Inside Dental Technology
May 2018
Volume 9, Issue 5

Mindset for Improvement

Have you ever worked with a new hairstylist? I would wager that in less than 5 minutes of sitting in the chair, the stylist poses the infamous question, "Who cut your hair last?" Just like the hairstylist who presumes that whoever cut your hair was unskilled, inexperienced, or careless, technicians presented with sub-par restorations can be tempted to make similar assumptions. Our first instinct is to immediately conclude that a previous doctor or technician was less proficient or that their work was inadequate. As a colleague once recommended, we should avoid these rash judgments of others' work. Very often, we are not fully aware of the preceding circumstances or conversations between the patient and professional—such as information provided, position prepared, and materials requested—resulting in the patient's ultimate dissatisfaction with the final product. Tooth position, color, gingival architecture preparation, design, and esthetic display are all criteria for proper case planning. Taking this good or bad information into consideration to plan treatment before anything is done is key to a successful outcome.

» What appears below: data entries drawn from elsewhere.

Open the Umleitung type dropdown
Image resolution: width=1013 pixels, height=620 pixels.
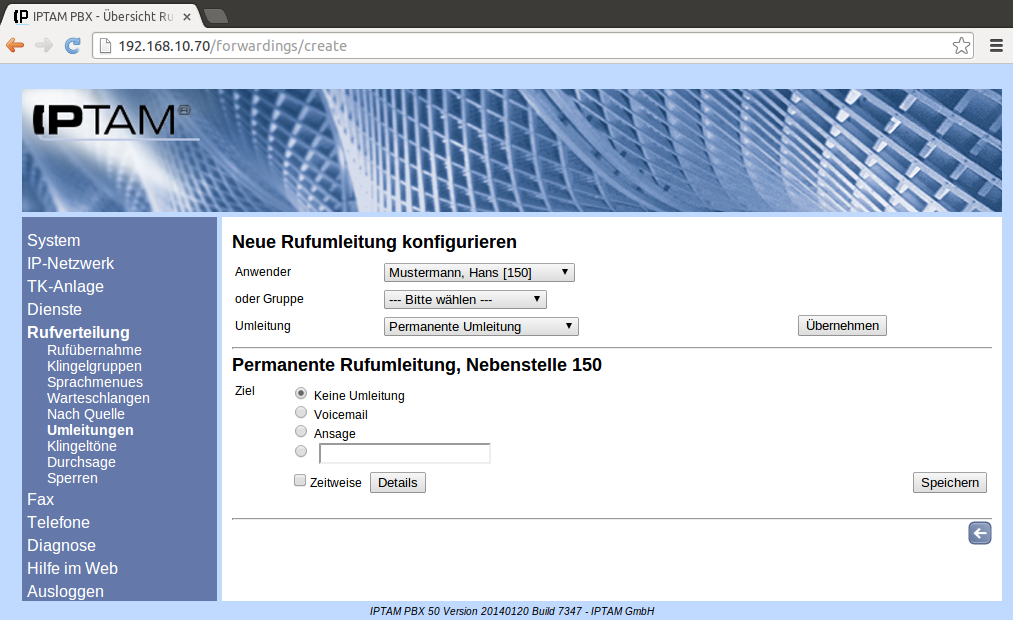pyautogui.click(x=481, y=326)
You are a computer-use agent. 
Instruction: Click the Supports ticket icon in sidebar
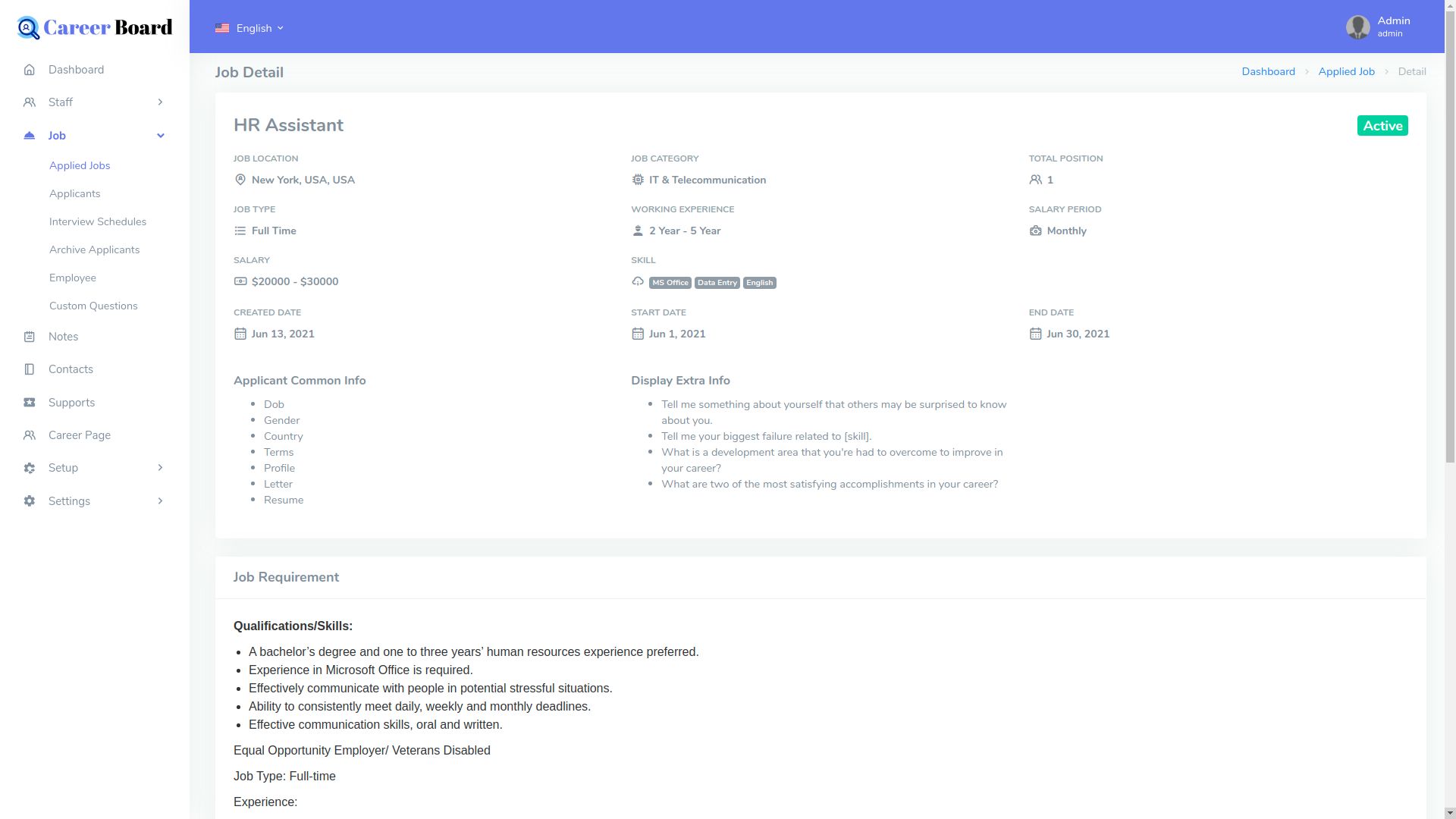pyautogui.click(x=29, y=403)
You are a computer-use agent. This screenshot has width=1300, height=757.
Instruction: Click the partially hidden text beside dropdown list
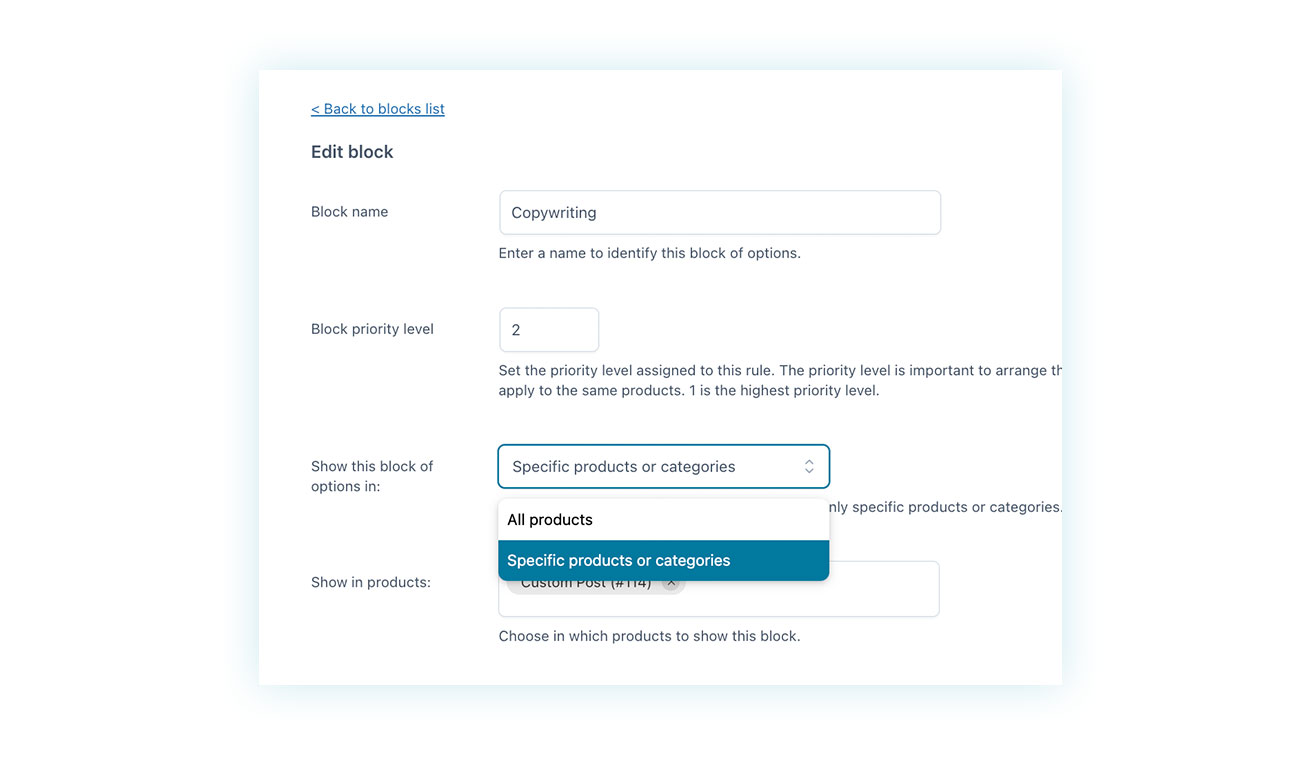(x=944, y=507)
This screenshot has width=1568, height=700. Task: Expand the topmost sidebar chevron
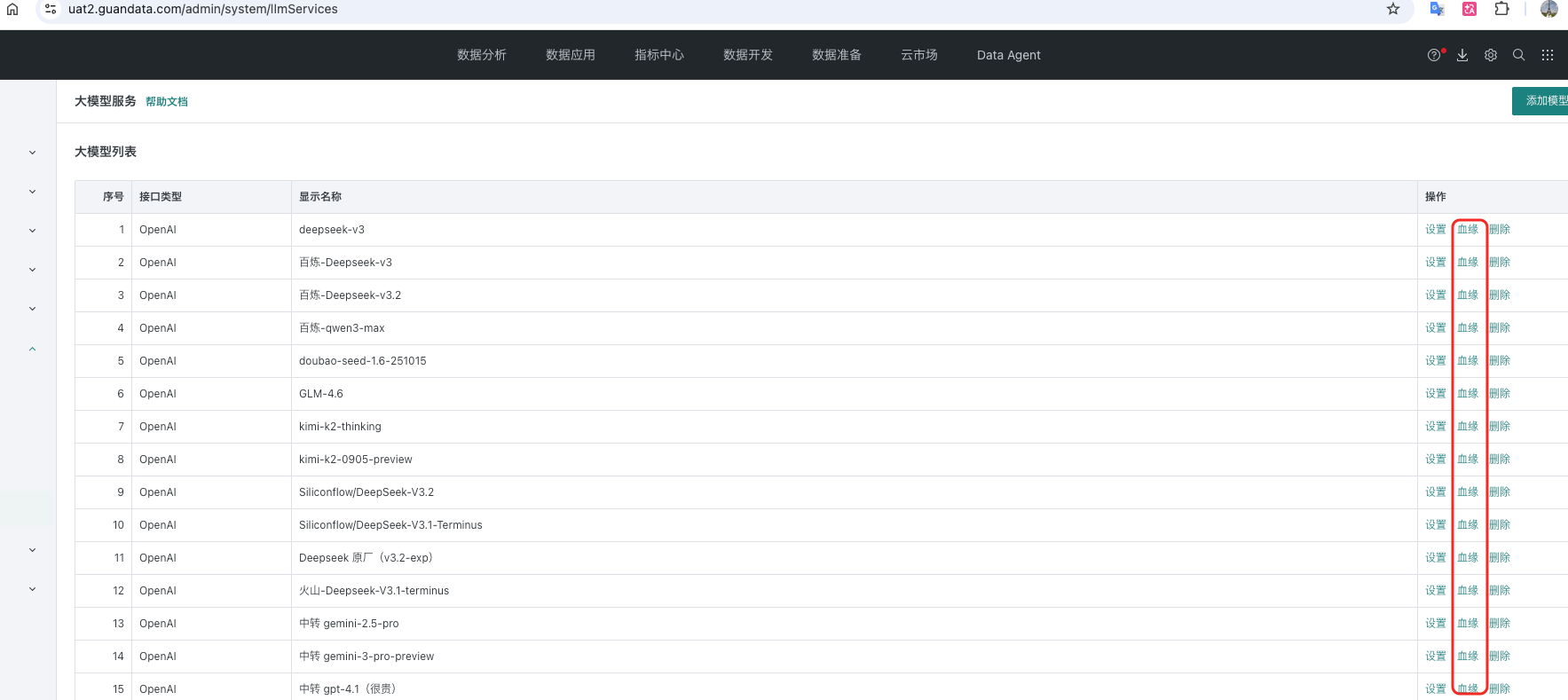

In my own experiences of dealing with patients unhappy with their previous outcome, I try hard to adhere to that advice. Admittedly, on some occasions, it can be difficult to refrain from judgment when evaluating the esthetics of others' work. Despite the immediate inclination to criticize, we must try to retain objectivity. When we are faced with a case that, in our opinion, is lacking in esthetic value, we should aim to understand the circumstances that brought about the dissatisfaction and seek to improve communication for a more desirable result. It is crucial for there to be communication between the technician and dentist to evaluate and assess a strategy that coincides with the patient's desires. Improvement is a team concept.

A mindset for improvement rather than judgment is key. With that said, we must also appreciate quality work and recognize that the patient is not "always right." A patient's dissatisfaction should not be viewed as an opportunity for our own financial gain. Our objective eye must remain discerning, capable of acknowledging quality work and recognizing legitimate esthetic concerns.

Knowledge is the key to objectivity and keen perception, and, as I have stressed in the past, the importance of education is fundamental and allows us to skillfully address cases. As we become more knowledgeable, we may become more difficult to satisfy, but our efforts should prove more and more satisfactory to professionals and patients alike. While our priority lies in making the patient happy, it is of equal importance to create a result that does not compromise the integrity of the work of the dentist and technician. Joint satisfaction of the patient and dental team is not always easily achieved, but is the result toward which we continually strive.